By Jessica Karuhanga
To dare is to do
Serge Olivier Fokoua has stated the objects he uses in his performances are diverted from their original context to achieve the effect of collision. After witnessing his utilization and re-framing of materials it is clear this process of assembly and disassembly are gestures which hope to invoke new and affective meaning.

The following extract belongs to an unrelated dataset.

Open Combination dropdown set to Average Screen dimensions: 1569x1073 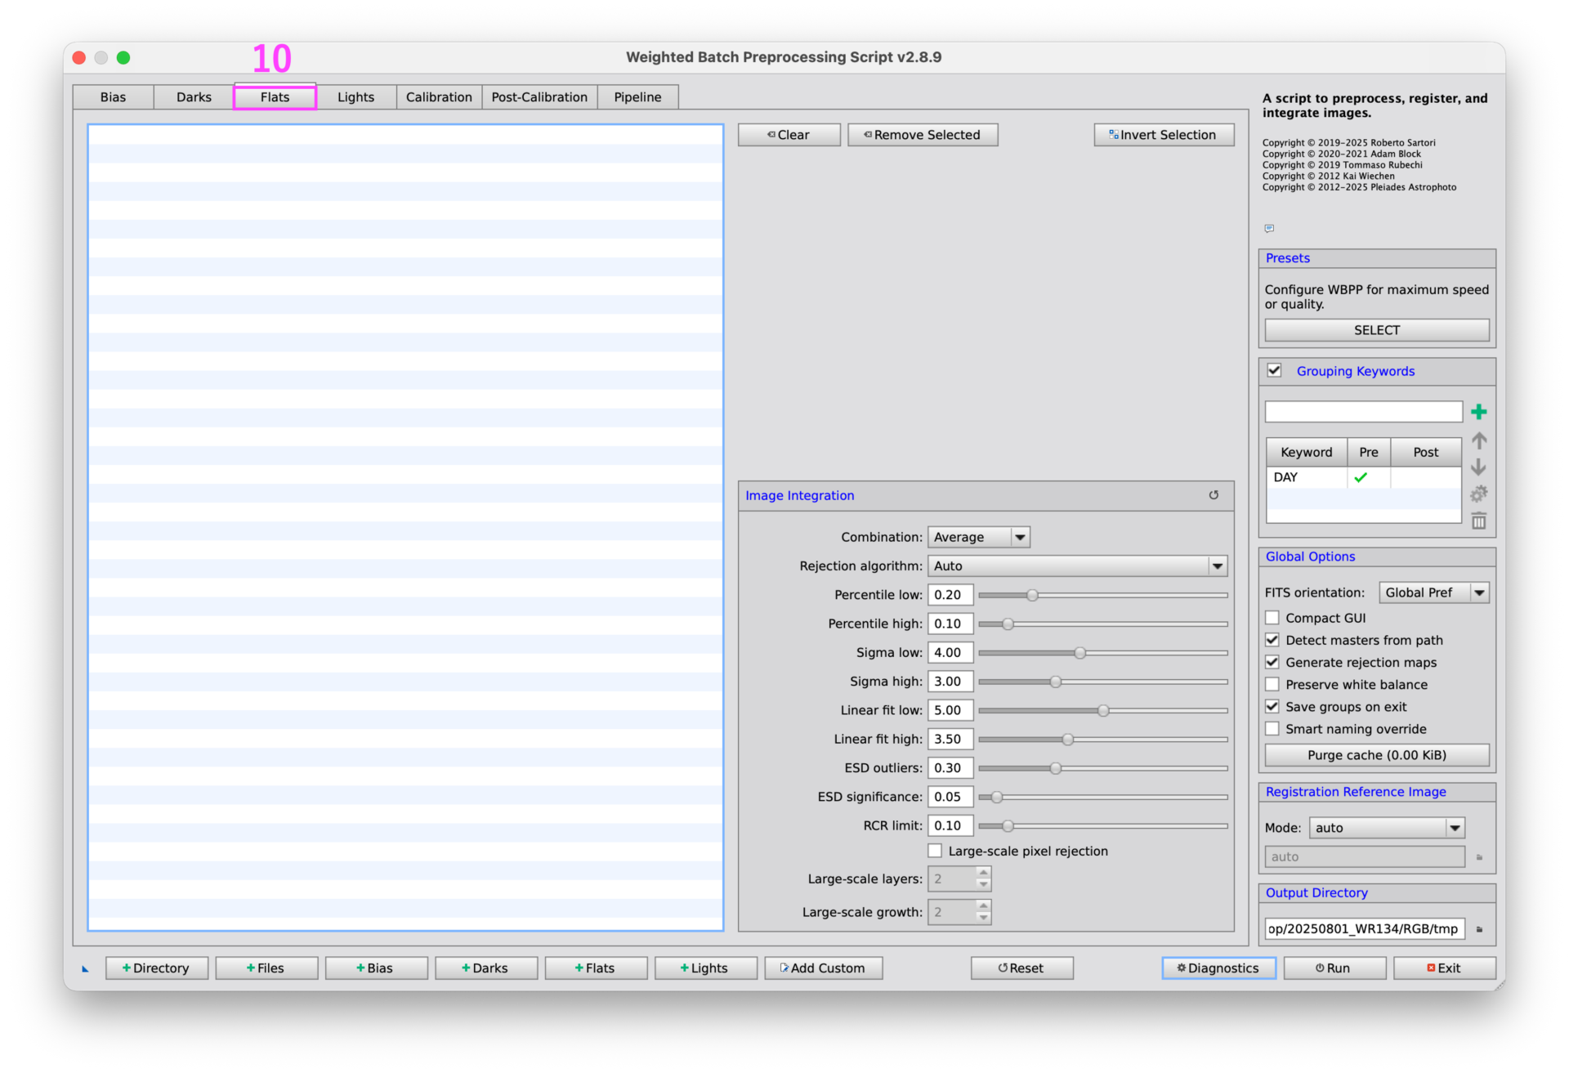(x=978, y=537)
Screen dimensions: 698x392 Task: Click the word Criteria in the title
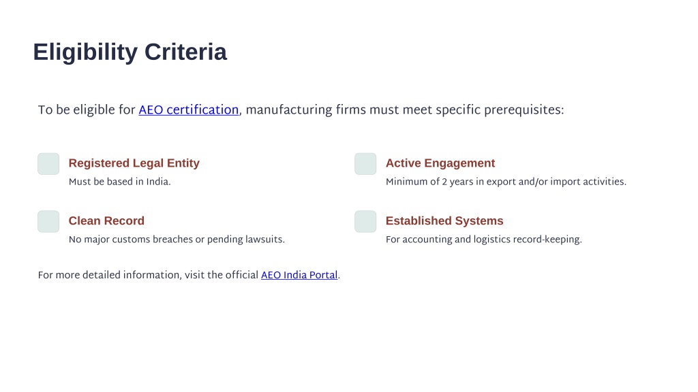coord(185,52)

A concrete block rests in the centre of the space and a suitcase is placed to the side. Fokoua, who is dressed in white undergarments, draws a blue comforter and spray-bottle from a suitcase and places them behind the block. Perched on the concrete block he then reaches into a bowl and proceeds to knead and pull out dough. The dough is wet enough to stick and each tugging gesture is both considered and exaggerated. He presents a ball before the audience and then continues to knead, stretch and pull its damp form over his hands, palms and finally his forearms. The dough becomes a shield like a hood or second skin. Fokoua then stands and walks along the perimeter of the stage several times. His pace is slow and steadfast before he returns to the blue comforter where he begins to cover his dough-covered arms with green liquid from the spray-bottle. He returns to the block or stool. He tells us he needs the pots and within moments three assistants procured steaming pots and placed them at his feet. He insisted they move them closer to his body. The assistants retreat back into the audience and Fokoua then reaches behind him, while his eyes remain fixed on the audience, to begin tugging at the blanket. He pulls it over his head and covers all that remains, the objects and his body.

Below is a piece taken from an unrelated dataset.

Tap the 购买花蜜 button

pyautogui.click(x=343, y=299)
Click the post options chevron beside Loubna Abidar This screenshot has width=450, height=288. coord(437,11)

We can hear him remove the lids and we witness wavering moments where slight protrusions poke through the blanket. His inhales and exhales are incessant and their intensity increases with each breathe. Faster and faster still. It is hard not to cringe and witnessing you loose yourself and are swept up in his breath. The pace of these sounds are distressing but I trust he is in control.
The sheath is removed. He emerges and his arms are now bare, body is red and sweating. The cadence of his breathing is heavy but it slows and he soon departs. We are left with the collision of his exhale against our inhales and they are meshing with the rising scent of pineapple and lemongrass. Members from the audience rush to the centre to investigate the refuse of his conjuring.